Rebecca, meanwhile, seems to have more important business to tend to at Moorehead besides wooing Eileen. She has taken an interest in the case of Lee, a teenage inmate who murdered his father — a cop like Jim — by cutting his throat with a kitchen knife while he was asleep. Rebecca wonders what could have driven someone to such a heinous deed (she rejects Eileen’s suggestion that everyone wants to murder their father). And so, like the book, the film then descends into twisted noirish mystery and a quagmire of moral ambiguity.

Moshfegh and her husband Luke Goebel wrote the screenplay. The book’s scatology and the details about bodily functions have been toned down, but the pair have retained enough of them to generate some of the film’s more queasily funny moments. Such as when Eileen daydreams about being ravished by a hunky guard at work, discreetly masturbates, then sniffs her finger. Otherwise, fantasy sequences such as these add little to dramatizing Eileen’s inner life, certainly compared to what had been so vividly achieved on the page.

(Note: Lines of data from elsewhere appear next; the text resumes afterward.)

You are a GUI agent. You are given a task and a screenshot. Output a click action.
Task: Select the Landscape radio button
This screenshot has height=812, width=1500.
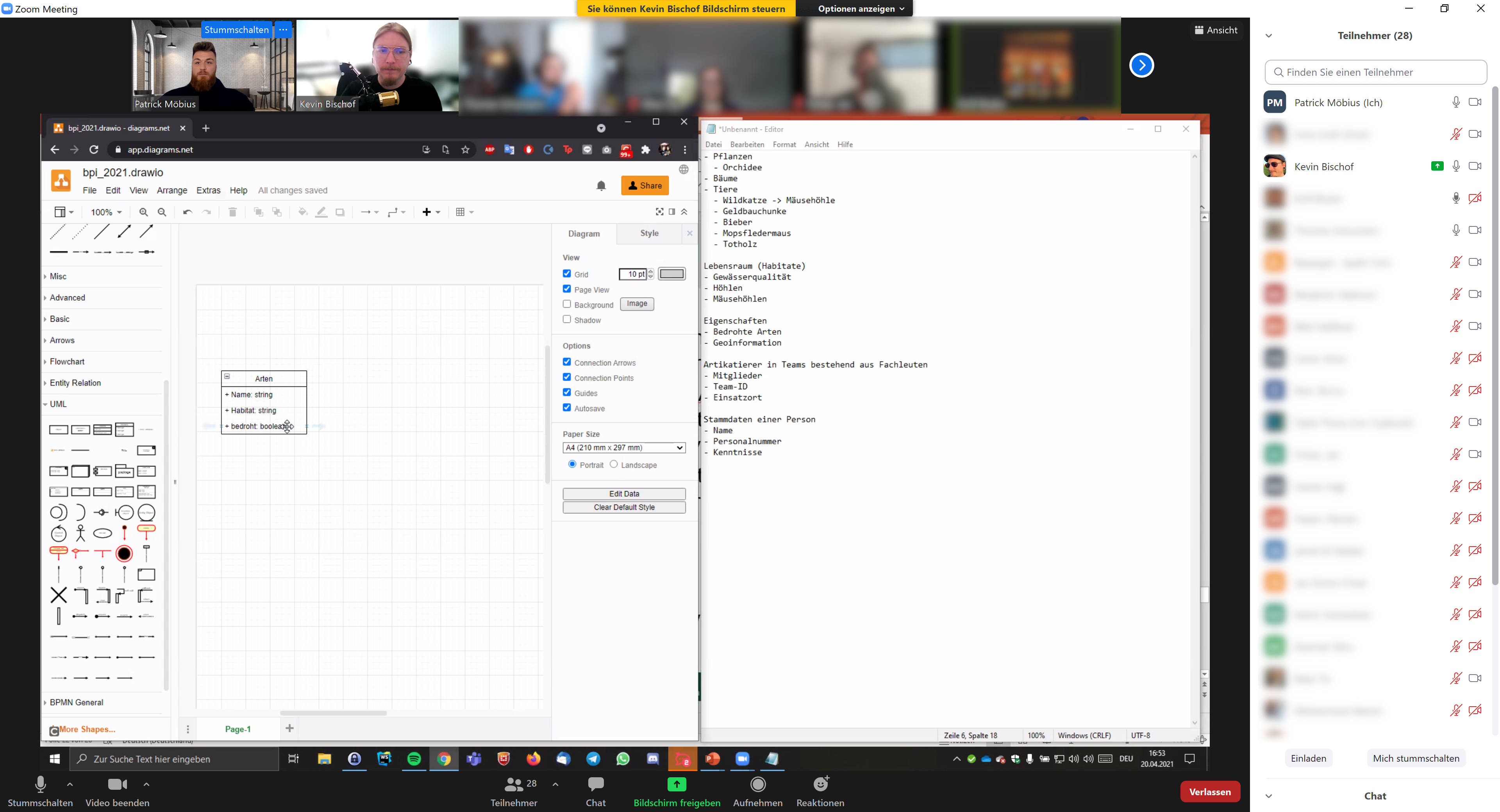(x=614, y=464)
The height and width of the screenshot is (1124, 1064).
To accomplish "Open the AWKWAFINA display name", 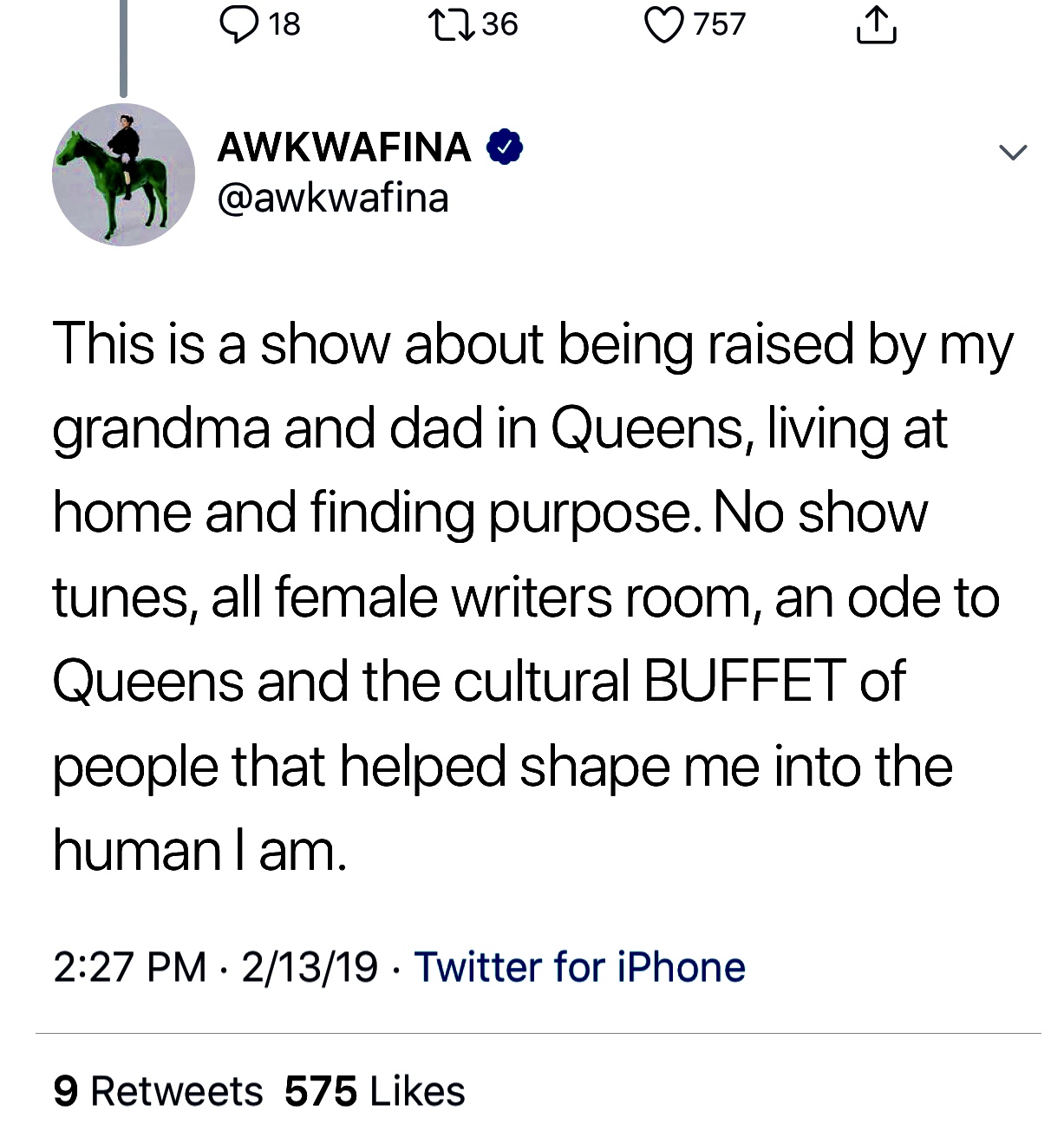I will (344, 147).
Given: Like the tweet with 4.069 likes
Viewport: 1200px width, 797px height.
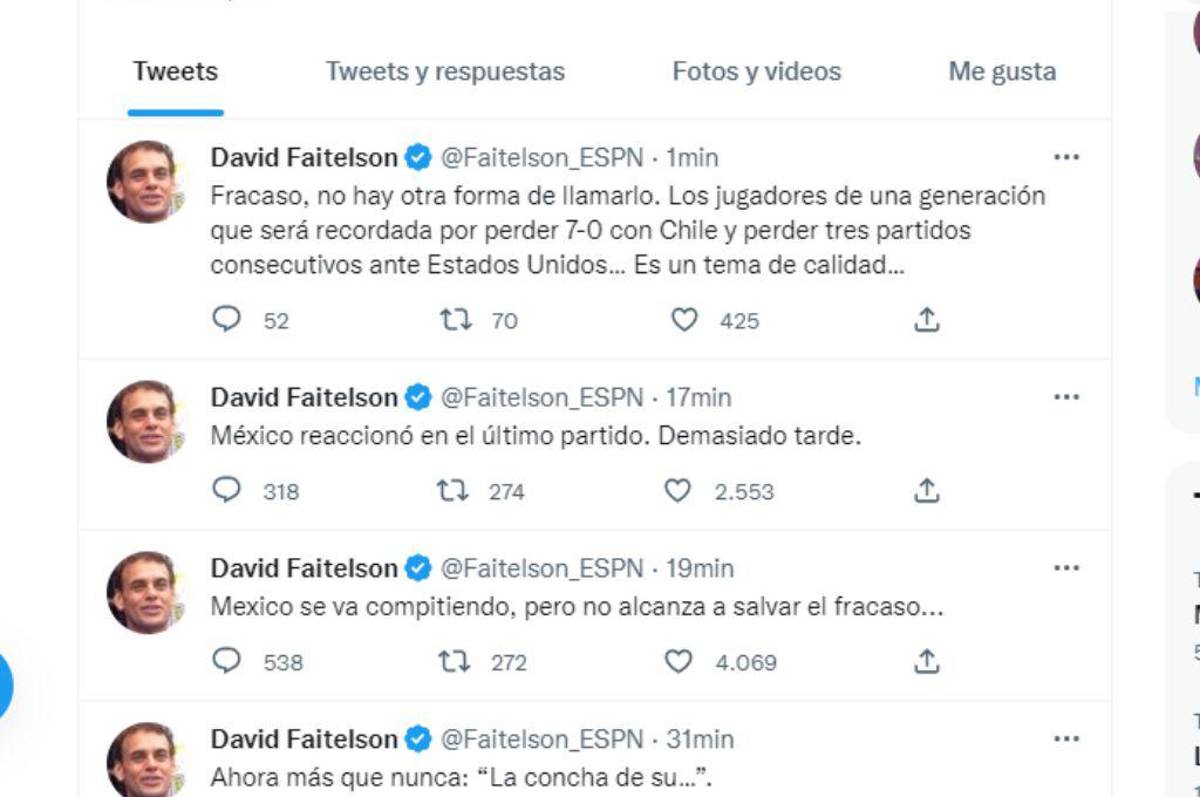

But some of their choices improve on the original material. Like changing Lee’s mother from a gross, obese caricature to a more nuanced and far more disturbing character. Played by Marin Ireland, she delivers a monologue more potent in its quiet denunciation of the crimes of the patriarchy and the oppression of women than the highly touted speech in Barbie. Its mounting horror and outrage will harrow your soul. And the accent is perfect.


Peter Keough writes about film and other topics and has contributed to numerous publications. He had been the film editor of the Boston Phoenix from 1989 to its demise in 2013 and has edited three books on film, most recently For Kids of All Ages: The National Society of Film Critics on Children’s Movies (Rowman & Littlefield, 2019).

1 Comments

  1. Gerald Peary on December 12, 2023 at 12:44 pm

    I agree on the odious Boston accents. Why, why, why? But then I also find the whole story repulsively ugly. I really don’t get its chic appeal.